A pesquisa foi desenvolvida entre 2022 e 2023 nos municípios de Sena Madureira e Rio Branco, no Acre, sob coordenação do professor Francisco Glauco de Araújo Santos, do Centro de Ciências Biológicas e da Natureza (CCBN), integrando a dissertação de mestrado de Liliane de Souza Anadão, do Programa de Pós-Graduação em Sanidade e Produção Animal Sustentável na Amazônia (PPGSPASA).
O estudo entrevistou 78 famílias e analisou 23 fígados de pacas abatidas para consumo. Em 48% das amostras foram identificados cistos hidáticos causados pelo parasita. A pesquisa também apontou que a maioria dos cães das comunidades participa das caçadas e consome vísceras cruas dos animais.
Segundo os pesquisadores, o principal risco de transmissão ocorre quando cães infectados eliminam ovos do parasita no ambiente, contaminando solo, água e alimentos.
“O principal risco está associado ao descarte inadequado das vísceras e ao contato com ambientes contaminados pelas fezes de cães infectados”, destacou o professor Francisco Glauco.
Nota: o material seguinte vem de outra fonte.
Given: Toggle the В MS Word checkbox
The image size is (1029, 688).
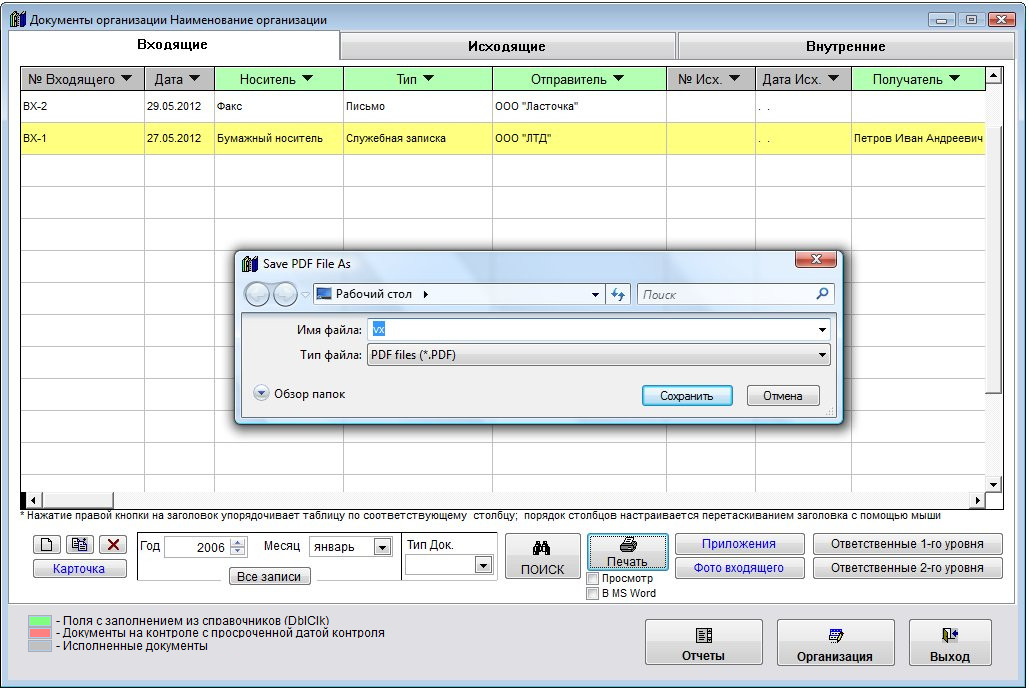Looking at the screenshot, I should point(593,593).
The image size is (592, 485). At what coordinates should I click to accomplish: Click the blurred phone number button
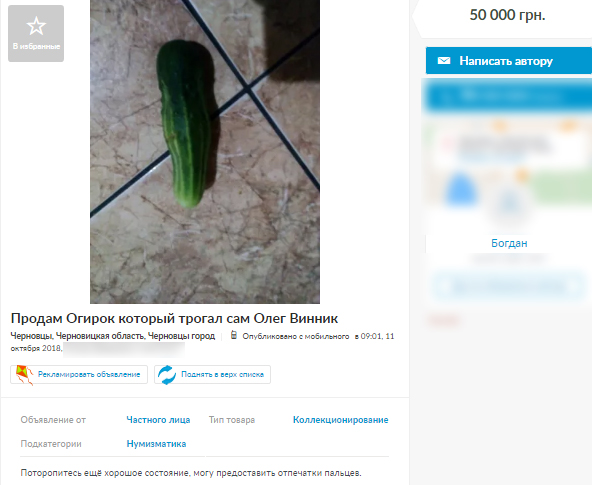[x=509, y=95]
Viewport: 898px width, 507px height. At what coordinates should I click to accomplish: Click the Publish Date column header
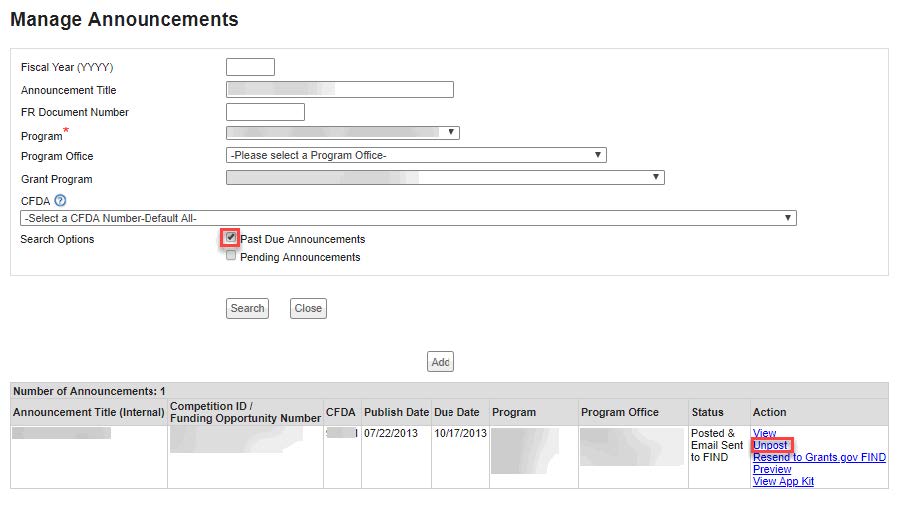pyautogui.click(x=396, y=412)
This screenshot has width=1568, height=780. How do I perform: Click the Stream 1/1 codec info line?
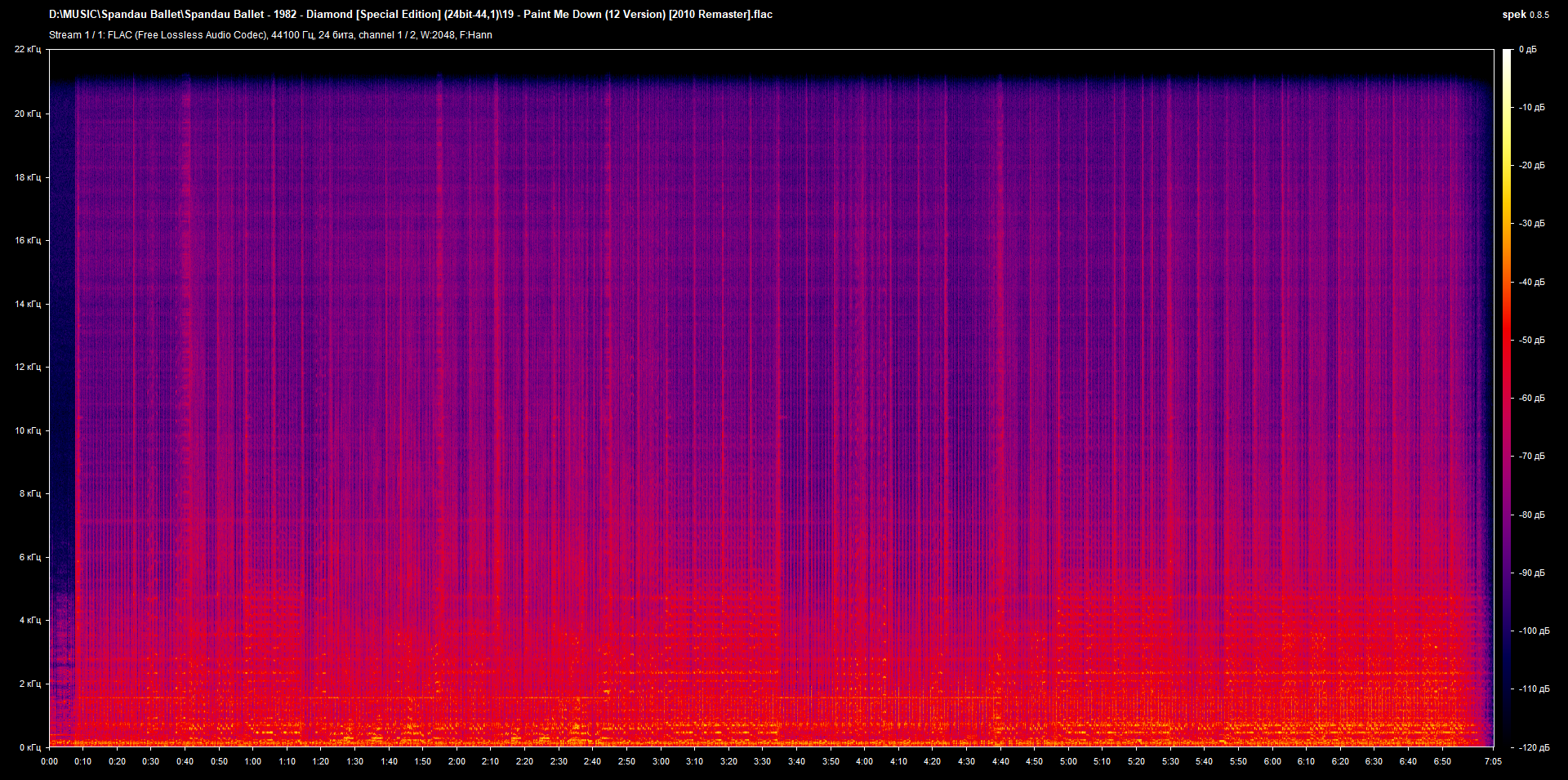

O estudo reforça a necessidade de ações de vigilância e educação em saúde nas comunidades rurais, principalmente relacionadas ao manejo de cães e ao descarte adequado das vísceras dos animais abatidos.
Para o pesquisador Leandro Siqueira, doutor em Medicina Tropical pela Fiocruz e coautor do estudo, a pesquisa amplia o conhecimento sobre a transmissão da doença na Amazônia e pode contribuir para futuras ações de prevenção e diagnóstico na região.